**Polecenie:** Skopiuj wiernie wiersze, zaczynając od tego, w którym jest „Task: Click the relative”, a kończąc na tym, w którym jest „Action: [x=461, y=297]”, łącznie z oboma. Obrazów nie przenoś do odpowiedzi.

**Pokazane rekordy:**
▶

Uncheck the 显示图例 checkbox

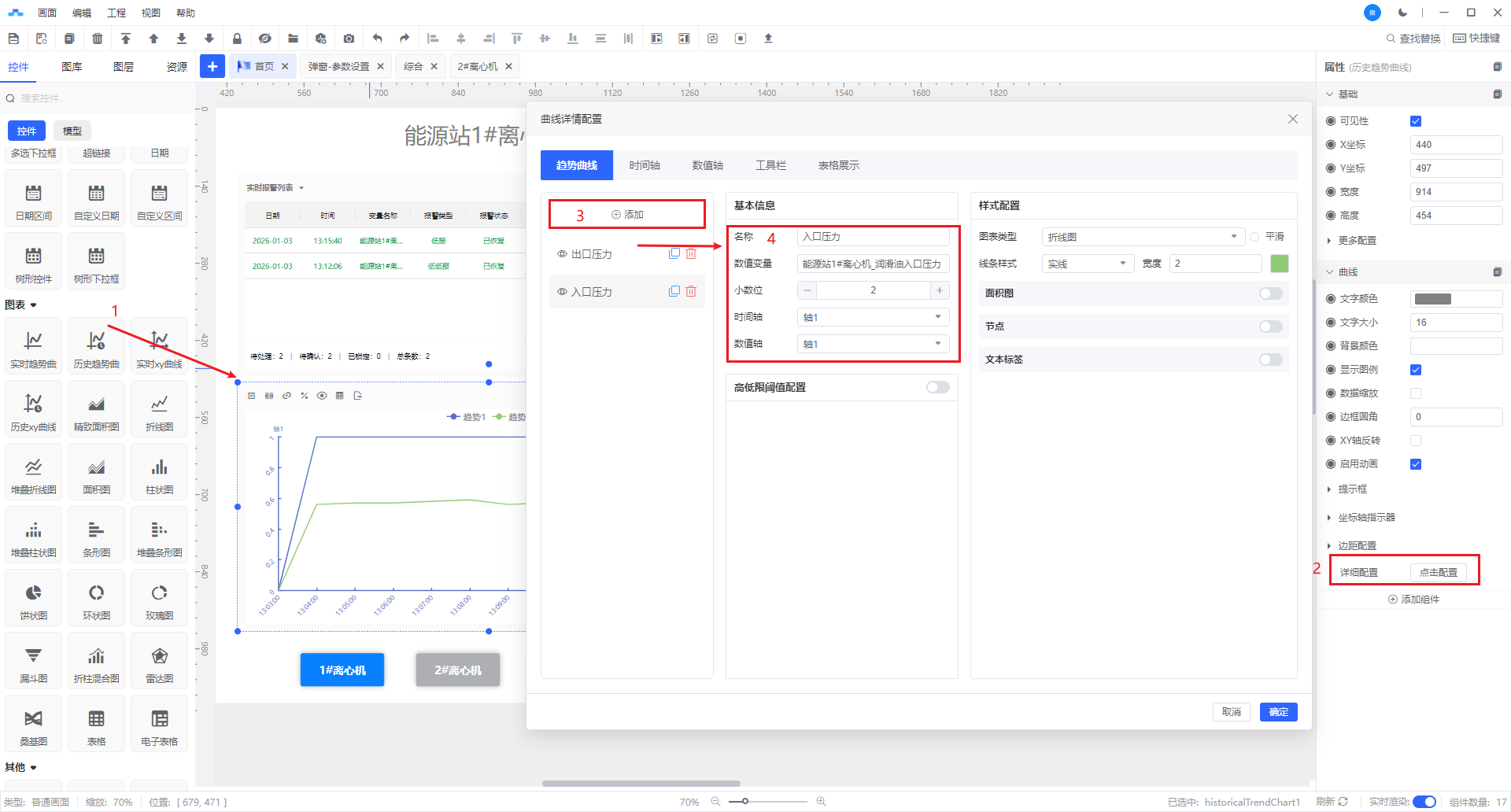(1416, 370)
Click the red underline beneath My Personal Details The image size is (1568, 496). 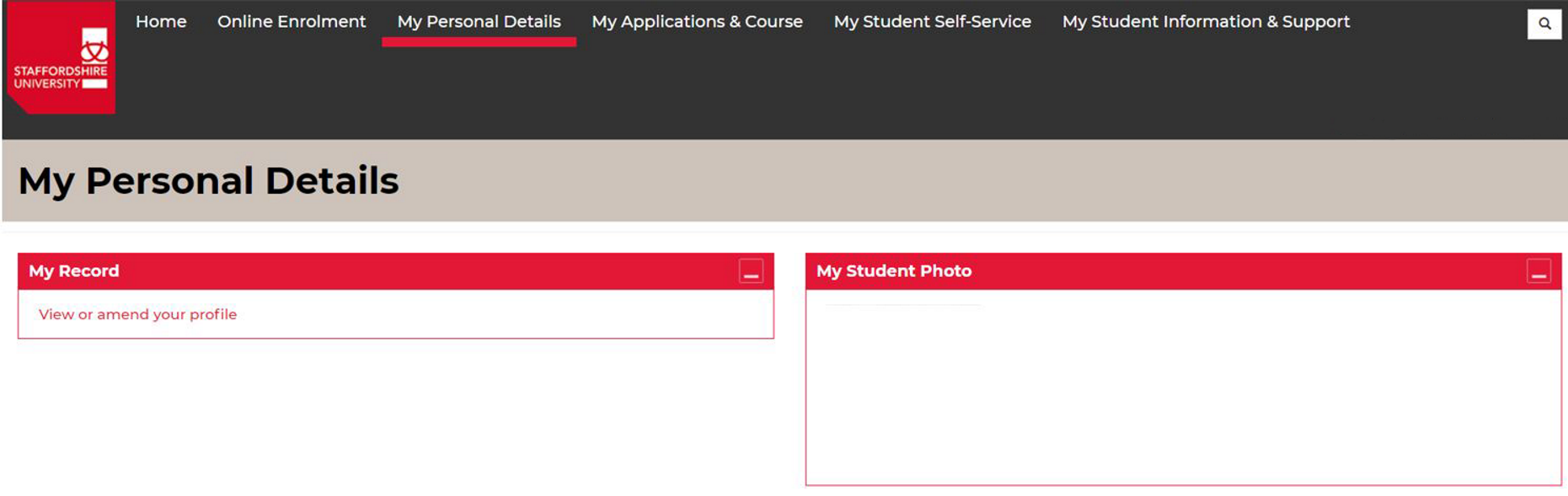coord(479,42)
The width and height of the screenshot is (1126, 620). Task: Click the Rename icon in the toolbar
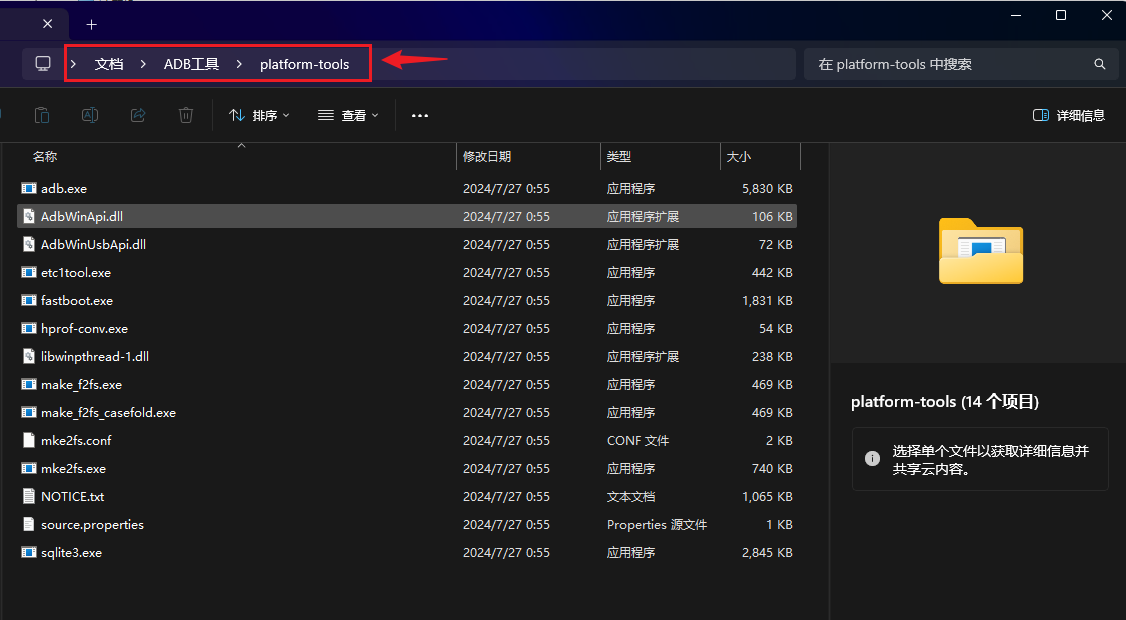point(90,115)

◀
▶

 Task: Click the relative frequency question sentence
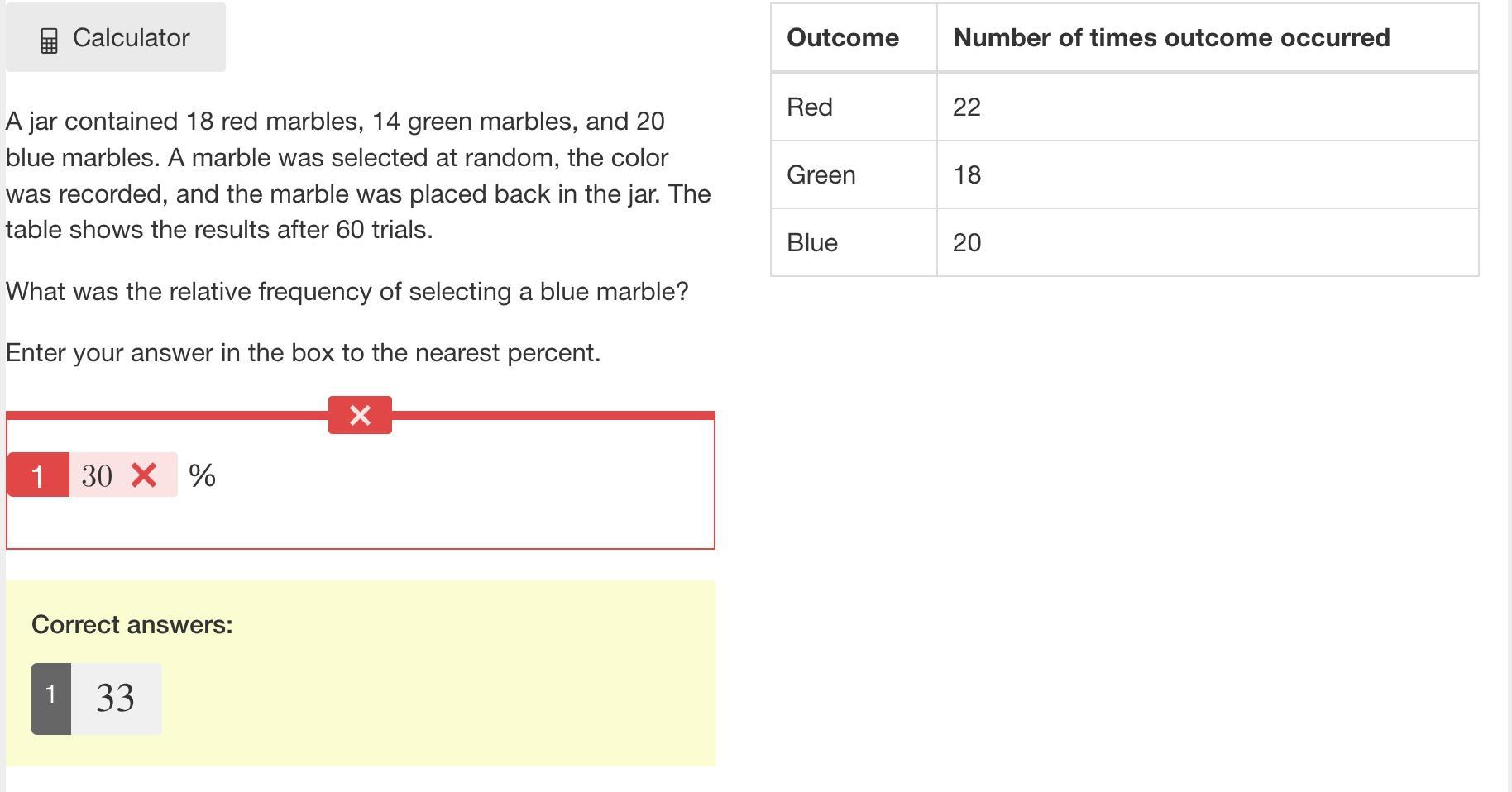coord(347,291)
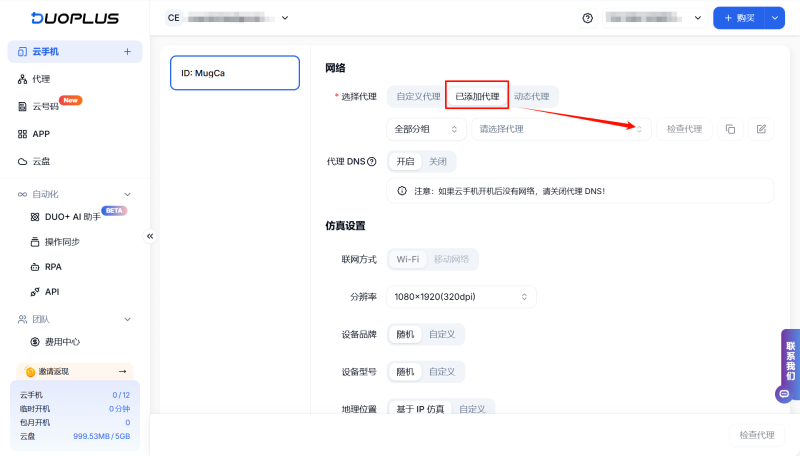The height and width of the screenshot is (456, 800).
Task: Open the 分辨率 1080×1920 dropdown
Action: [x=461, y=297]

◀
▶

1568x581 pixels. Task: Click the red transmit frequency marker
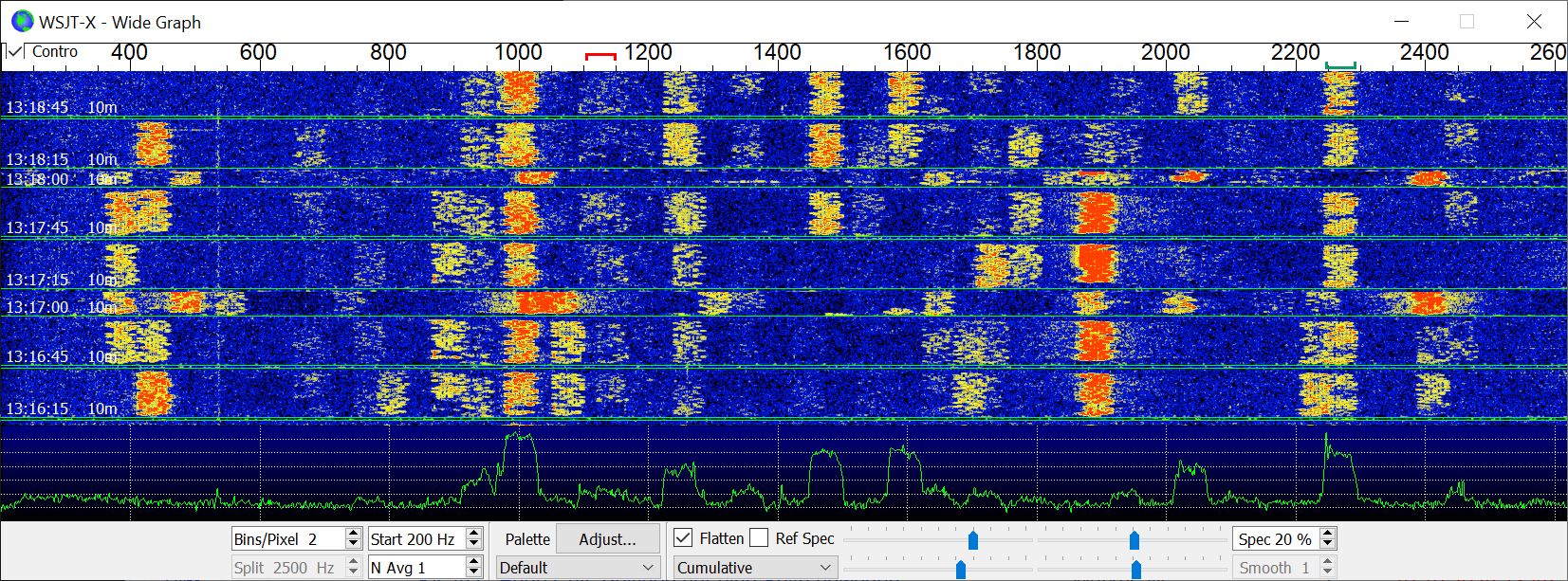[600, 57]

◀

**Oczekiwany wynik:**
 Task: Click the relative frequency question sentence
coord(347,291)
The height and width of the screenshot is (456, 800).
Task: Open the 分辨率 1080×1920 dropdown
Action: [x=461, y=297]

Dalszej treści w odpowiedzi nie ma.